「それをおっしゃるのであれば、私の頬を叩いたのもどこのどいつなのでしょうか?」

 私はキールに負けじと叩かれた頬に手を当てる。頬にはまだ熱がこもっている。ひんやりと冷えた手のひらが、心地よい。
 きっと私の頬は赤く腫れているだろう。けれどキールの頬は腫れるどころか赤みすら見られない。
 それに加え、私の場合はドレスも裂かれてるわけで、どう考えても割りにあってない。受けたダメージは私の方が断然多いのだ。それなのにそもそも自分が犯した事をあたかもなかったかのように話すのは、笑止千万もいいところ。

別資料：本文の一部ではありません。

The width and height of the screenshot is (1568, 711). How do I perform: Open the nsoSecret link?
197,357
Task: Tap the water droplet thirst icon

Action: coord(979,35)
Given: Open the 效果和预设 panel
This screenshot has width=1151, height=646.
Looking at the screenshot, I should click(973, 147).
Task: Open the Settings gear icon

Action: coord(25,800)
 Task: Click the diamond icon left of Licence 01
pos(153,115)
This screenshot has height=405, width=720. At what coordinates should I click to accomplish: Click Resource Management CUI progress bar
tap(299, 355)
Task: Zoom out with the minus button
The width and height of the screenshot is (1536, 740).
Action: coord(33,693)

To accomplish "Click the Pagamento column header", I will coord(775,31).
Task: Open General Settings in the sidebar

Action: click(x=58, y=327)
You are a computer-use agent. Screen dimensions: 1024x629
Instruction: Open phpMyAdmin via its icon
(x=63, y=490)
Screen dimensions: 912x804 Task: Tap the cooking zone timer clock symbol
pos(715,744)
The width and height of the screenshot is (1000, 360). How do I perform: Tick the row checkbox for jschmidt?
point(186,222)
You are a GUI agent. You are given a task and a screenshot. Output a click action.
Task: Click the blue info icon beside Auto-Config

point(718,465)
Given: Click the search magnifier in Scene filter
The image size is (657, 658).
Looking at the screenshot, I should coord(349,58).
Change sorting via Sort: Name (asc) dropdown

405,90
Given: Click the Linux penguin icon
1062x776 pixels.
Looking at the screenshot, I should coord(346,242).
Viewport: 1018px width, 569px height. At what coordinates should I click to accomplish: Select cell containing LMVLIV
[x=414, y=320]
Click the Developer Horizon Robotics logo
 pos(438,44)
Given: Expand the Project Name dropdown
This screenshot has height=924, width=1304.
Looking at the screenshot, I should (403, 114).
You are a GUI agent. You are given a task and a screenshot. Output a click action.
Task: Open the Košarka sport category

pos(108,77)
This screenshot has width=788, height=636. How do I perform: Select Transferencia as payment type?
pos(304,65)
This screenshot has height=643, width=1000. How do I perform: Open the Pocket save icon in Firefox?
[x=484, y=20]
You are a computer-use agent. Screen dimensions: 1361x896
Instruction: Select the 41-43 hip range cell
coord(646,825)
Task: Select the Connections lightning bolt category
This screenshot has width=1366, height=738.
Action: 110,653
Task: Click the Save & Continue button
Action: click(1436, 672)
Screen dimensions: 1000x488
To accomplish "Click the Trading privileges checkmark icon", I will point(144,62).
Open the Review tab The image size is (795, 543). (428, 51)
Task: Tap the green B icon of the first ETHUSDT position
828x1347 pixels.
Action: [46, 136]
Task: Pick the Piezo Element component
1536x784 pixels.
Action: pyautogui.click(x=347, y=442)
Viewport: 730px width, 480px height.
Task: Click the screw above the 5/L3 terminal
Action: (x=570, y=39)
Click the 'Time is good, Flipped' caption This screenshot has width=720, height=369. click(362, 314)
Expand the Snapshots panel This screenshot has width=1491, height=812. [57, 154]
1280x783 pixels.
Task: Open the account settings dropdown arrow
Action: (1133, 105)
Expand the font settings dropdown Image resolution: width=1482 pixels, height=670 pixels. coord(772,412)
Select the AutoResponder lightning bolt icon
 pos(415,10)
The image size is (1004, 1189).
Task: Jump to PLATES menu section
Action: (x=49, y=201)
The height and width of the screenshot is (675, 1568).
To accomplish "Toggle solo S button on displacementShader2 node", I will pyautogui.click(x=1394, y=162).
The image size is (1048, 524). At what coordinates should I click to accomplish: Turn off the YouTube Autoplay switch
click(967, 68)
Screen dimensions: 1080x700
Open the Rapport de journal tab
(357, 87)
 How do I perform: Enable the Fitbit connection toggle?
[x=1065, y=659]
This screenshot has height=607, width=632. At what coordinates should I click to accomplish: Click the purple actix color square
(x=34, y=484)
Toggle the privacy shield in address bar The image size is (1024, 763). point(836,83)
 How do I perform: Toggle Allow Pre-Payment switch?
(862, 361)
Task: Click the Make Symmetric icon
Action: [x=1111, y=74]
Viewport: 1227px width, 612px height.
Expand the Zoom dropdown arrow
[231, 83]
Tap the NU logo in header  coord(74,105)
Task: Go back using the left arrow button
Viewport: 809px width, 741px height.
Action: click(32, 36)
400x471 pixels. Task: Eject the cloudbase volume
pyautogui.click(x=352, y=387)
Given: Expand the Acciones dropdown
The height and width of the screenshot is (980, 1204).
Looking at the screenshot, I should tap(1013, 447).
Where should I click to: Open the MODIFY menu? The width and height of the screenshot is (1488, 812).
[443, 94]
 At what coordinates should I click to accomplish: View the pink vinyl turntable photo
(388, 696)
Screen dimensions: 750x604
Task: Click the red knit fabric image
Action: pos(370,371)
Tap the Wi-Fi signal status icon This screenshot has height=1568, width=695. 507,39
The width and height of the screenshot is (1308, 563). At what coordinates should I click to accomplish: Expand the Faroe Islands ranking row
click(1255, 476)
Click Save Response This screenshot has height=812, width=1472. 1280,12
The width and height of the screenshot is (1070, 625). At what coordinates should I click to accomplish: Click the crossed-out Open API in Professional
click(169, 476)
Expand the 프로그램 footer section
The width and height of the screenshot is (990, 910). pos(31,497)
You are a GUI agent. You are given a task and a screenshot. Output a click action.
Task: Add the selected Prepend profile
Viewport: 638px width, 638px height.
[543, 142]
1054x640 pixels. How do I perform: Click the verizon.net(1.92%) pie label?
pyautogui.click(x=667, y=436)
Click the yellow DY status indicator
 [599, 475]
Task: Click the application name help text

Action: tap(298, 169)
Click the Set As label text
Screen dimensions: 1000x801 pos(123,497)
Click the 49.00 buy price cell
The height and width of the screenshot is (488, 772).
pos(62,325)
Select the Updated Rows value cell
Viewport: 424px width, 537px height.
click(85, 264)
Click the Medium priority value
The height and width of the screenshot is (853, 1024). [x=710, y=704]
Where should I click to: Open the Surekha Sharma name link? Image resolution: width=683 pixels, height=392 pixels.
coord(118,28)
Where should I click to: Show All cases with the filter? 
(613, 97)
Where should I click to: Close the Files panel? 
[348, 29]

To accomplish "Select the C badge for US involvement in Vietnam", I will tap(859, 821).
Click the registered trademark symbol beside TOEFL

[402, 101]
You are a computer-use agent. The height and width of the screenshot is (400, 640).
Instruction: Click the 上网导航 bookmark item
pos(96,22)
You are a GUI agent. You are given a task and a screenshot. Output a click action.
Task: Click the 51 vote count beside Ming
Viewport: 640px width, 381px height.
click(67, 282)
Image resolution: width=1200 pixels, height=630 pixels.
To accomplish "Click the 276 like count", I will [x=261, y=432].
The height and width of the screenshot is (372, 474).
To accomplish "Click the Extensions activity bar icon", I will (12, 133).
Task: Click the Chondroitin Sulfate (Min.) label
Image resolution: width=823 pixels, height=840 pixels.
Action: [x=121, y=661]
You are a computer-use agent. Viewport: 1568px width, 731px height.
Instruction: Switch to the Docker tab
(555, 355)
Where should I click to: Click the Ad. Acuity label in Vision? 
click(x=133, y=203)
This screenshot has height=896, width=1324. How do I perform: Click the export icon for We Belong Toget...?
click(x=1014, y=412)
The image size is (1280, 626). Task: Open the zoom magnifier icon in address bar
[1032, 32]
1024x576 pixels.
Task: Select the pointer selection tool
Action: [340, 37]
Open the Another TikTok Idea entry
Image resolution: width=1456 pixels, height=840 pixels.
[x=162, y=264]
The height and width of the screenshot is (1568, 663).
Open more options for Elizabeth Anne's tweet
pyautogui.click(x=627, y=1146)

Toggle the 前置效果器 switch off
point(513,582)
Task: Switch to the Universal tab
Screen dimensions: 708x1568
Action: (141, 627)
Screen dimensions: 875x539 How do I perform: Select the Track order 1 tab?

「そもそも、私はコーデリア公爵様から感謝されても批判される側にはいないと思うのですが? なにせ騎士であるレオン様との決闘を反故にしたのは私の仲裁があったからこそ。そうでなければコーデリア公爵様、貴方様に勝ち目はなかったかと思います」

 決闘は当人同士が行う場合と、代理を立てる場合とがある。けれどレオンはキールが代理人を立てることを拒否した。よって、キールは代理人を立てる事は叶わず、自らが参加しなければならないところだった。
 となるとキールの勝ち目はほぼ0%に近い状態だ。

「……それは、バービリオン卿が勝手に逆上したのだ。それを止めるのが人の常というものだろう?」

 いけしゃーしゃーとよくもまぁ。そもそもこの男から人の常なんて説かれると思ってなかったわ。